Problem statement :: Once you find the line containing "Given: Tap the Hggg item photo thumbnail" in the data below, copy it and each following line exactly, up to and including the line containing "The height and", and nothing else.
===== Data for this task
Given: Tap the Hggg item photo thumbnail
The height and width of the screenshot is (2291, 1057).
==========
===== Data for this task
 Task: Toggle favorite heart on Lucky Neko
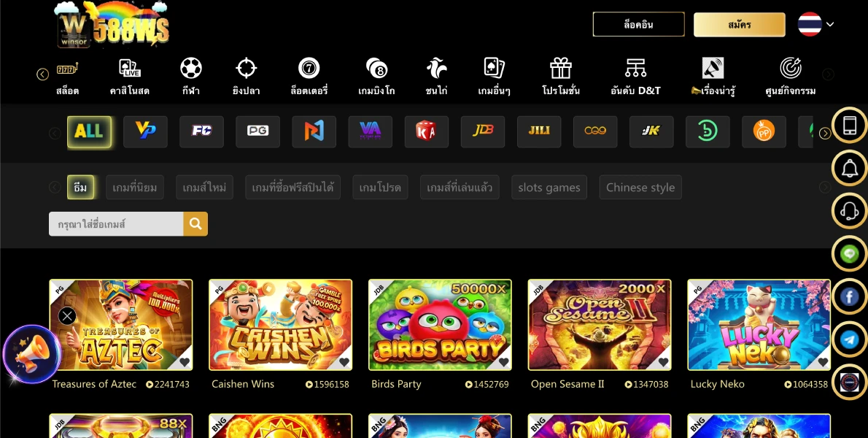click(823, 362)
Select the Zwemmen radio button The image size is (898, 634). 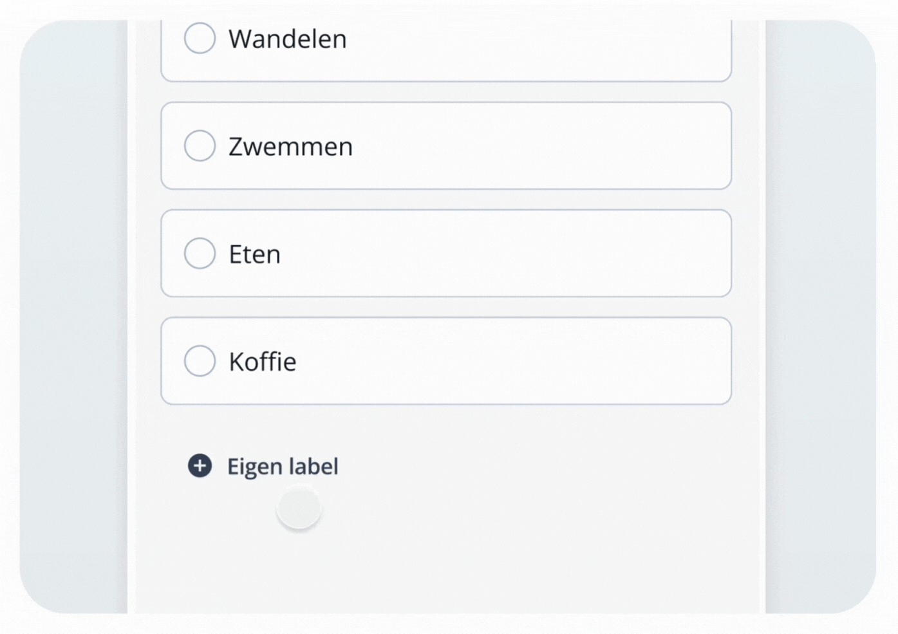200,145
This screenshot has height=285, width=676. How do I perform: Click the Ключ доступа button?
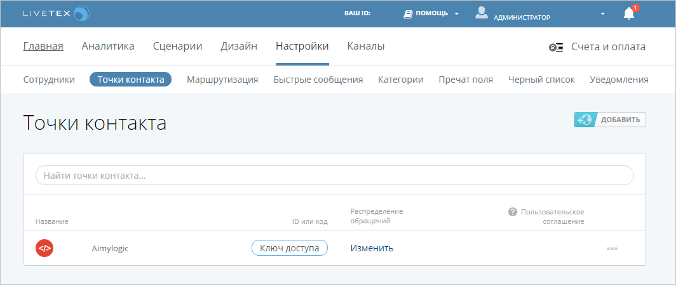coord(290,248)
==========
===== Data for this task
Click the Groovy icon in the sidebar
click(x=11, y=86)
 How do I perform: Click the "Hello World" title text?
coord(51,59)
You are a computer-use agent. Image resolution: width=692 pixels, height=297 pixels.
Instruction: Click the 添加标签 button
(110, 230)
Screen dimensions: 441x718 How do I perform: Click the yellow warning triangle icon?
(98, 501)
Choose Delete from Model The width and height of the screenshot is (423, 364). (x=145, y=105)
==========
Answer to this task ::
Given: Tap the Hggg item photo thumbnail
The height and width of the screenshot is (2291, 1057).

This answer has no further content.